TAOISEACH MICHEÁL MARTIN has said he does not know if the law was broken by Fianna Fáil canvassers posing as pollsters. 

Martin, speaking on Newstalk radio this morning, said that his party had used the practice before 2007 and that no personal data was kept on people. 

“The party members were used to supplement polling companies who oversaw polling exercises before 2007.

“Now, that was a wrong practice issue, in my view, looking back on it, it shouldn’t have happened. When you got to a door and you don’t say who you are, but that is not right. And it’s not proper,” he said

He later told reporters in Cherrywood that he never commissioned polls himself, and gave assurances that the no such polling has taken place in the last 14 years.

When asked about the Fianna Fáil press office issuing a statement over the weekend, that no such polling had ever taken place, Martin said that the statement was issued in “good faith and in error”.

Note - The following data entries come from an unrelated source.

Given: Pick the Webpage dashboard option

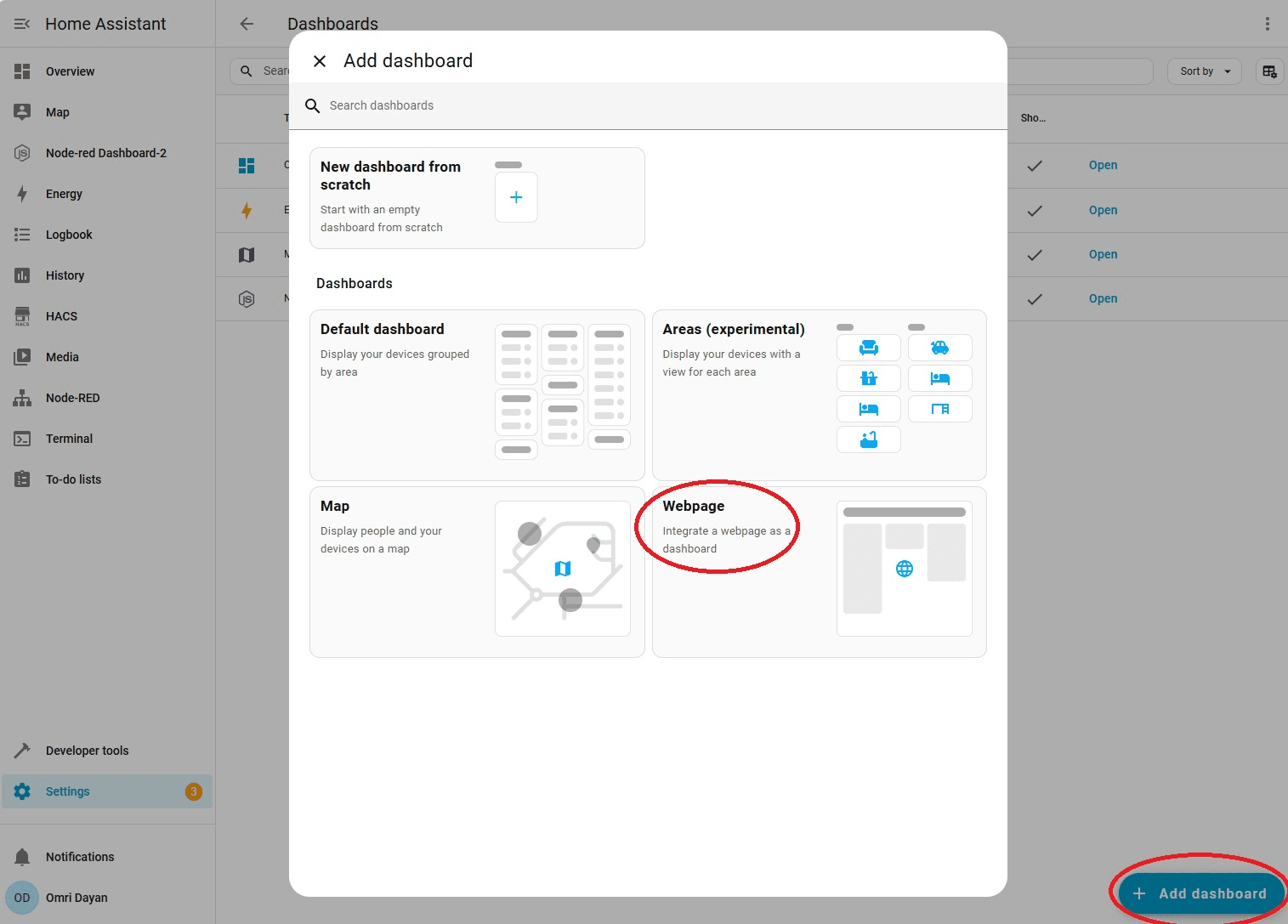Looking at the screenshot, I should [x=819, y=571].
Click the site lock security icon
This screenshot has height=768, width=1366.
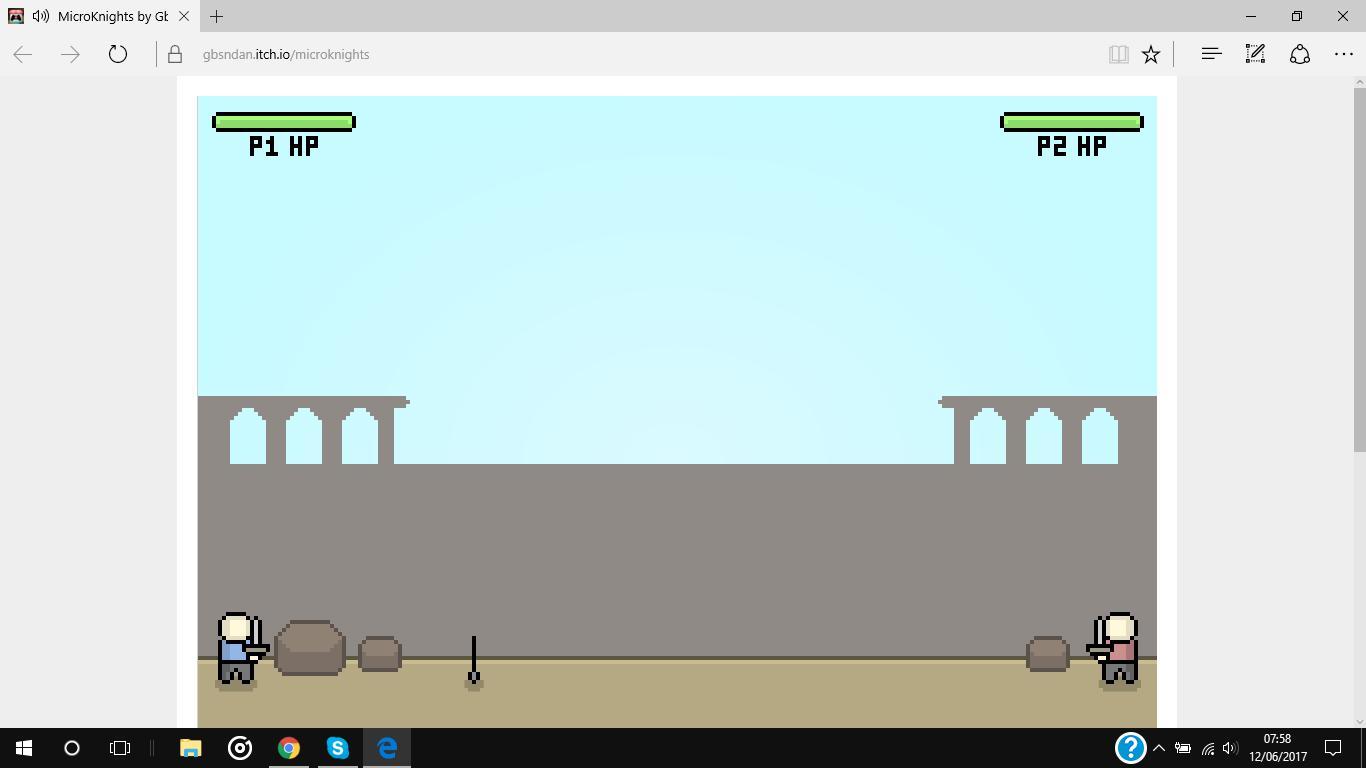[175, 54]
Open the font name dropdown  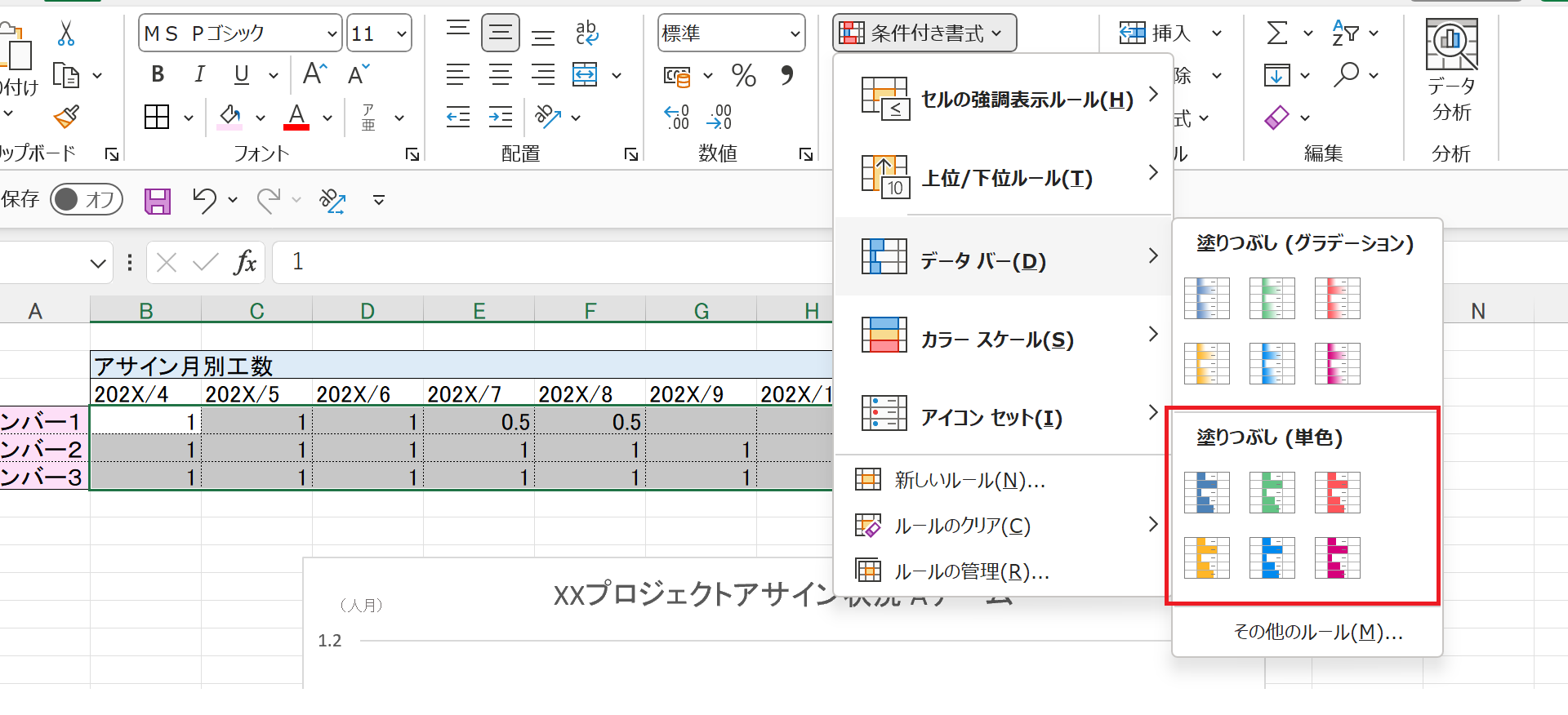coord(332,33)
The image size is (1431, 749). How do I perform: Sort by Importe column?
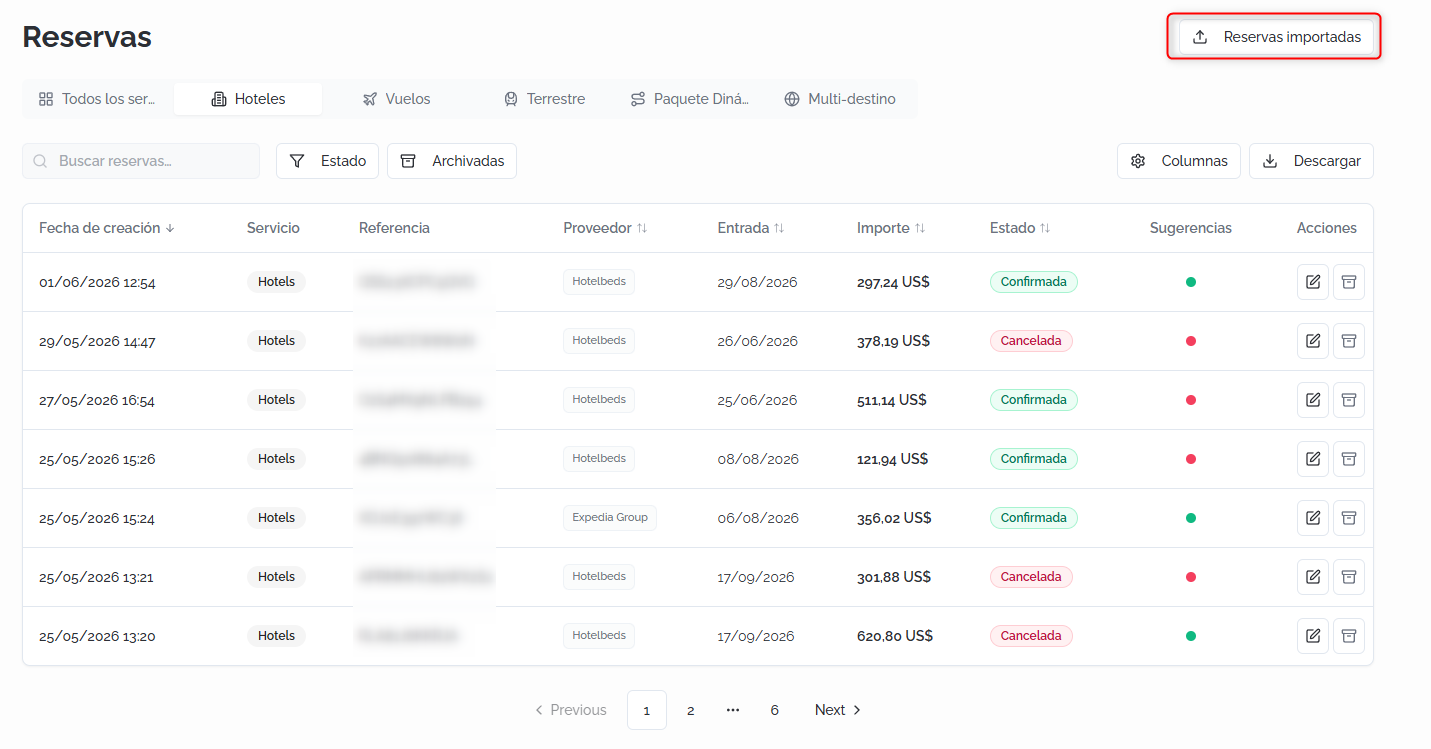coord(890,228)
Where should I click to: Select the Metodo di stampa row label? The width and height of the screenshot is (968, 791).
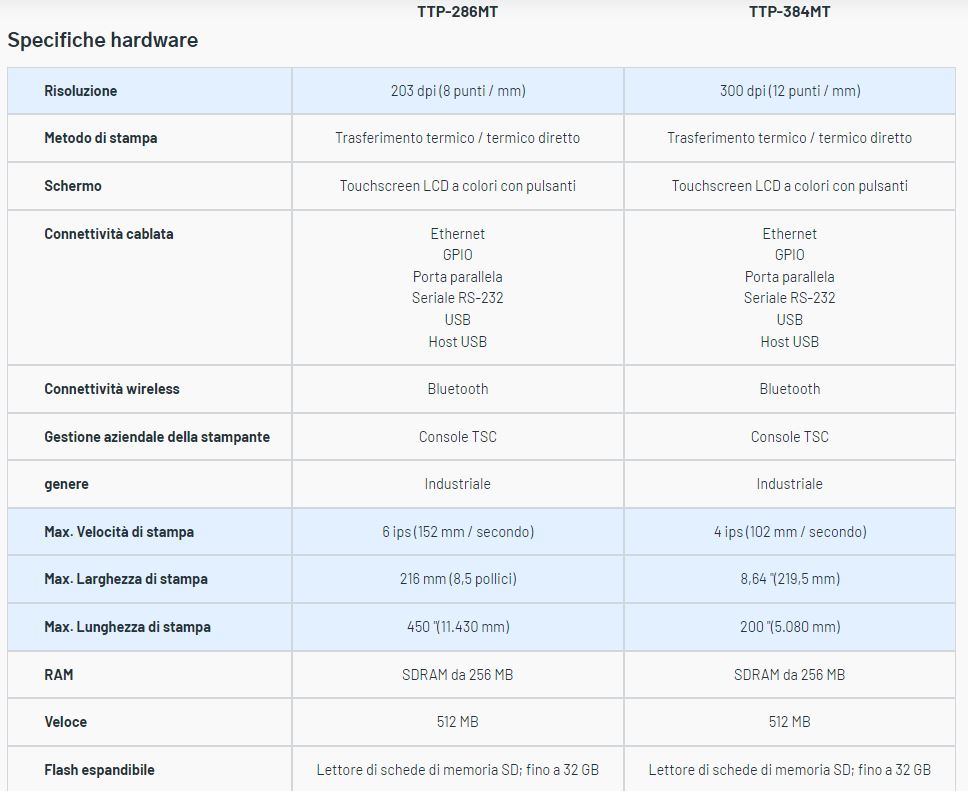click(x=101, y=138)
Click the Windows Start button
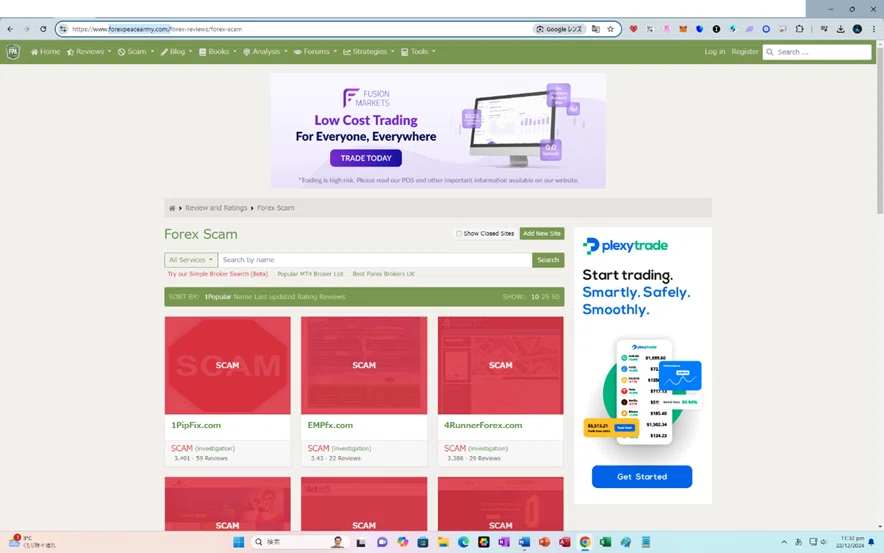This screenshot has height=553, width=884. click(x=238, y=542)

Since he became party leader, his party has always used outside polling agencies, he said.

Yesterday Tánaiste and Fine Gael leader Leo Varadkar said his party has “done something similar” after it was reported that Sinn Féin party members had pretended to be pollsters to conduct election surveys.

It was reported that Sinn Féin provided members with instructions on how to present as pollsters in order to conduct election surveys as part of a 2015 “election toolkit”.  

Sinn Féin TD Eoin Ó Broin defended what he termed “informal polling”, saying it was “widespread and common practice”. 

It has emerged this morning that the Green Party were engaged in similar practices. 

The Taoiseach, this morning, said that no fake identity badges were used by his parties pollsters. 

“My understanding, from what I’ve learned from party headquarters, that there wouldn’t have been fake IDs or anything like that but that the party members were used with polling companies at the time, in terms of a lot of polling that was done prior to 2007,” he said. 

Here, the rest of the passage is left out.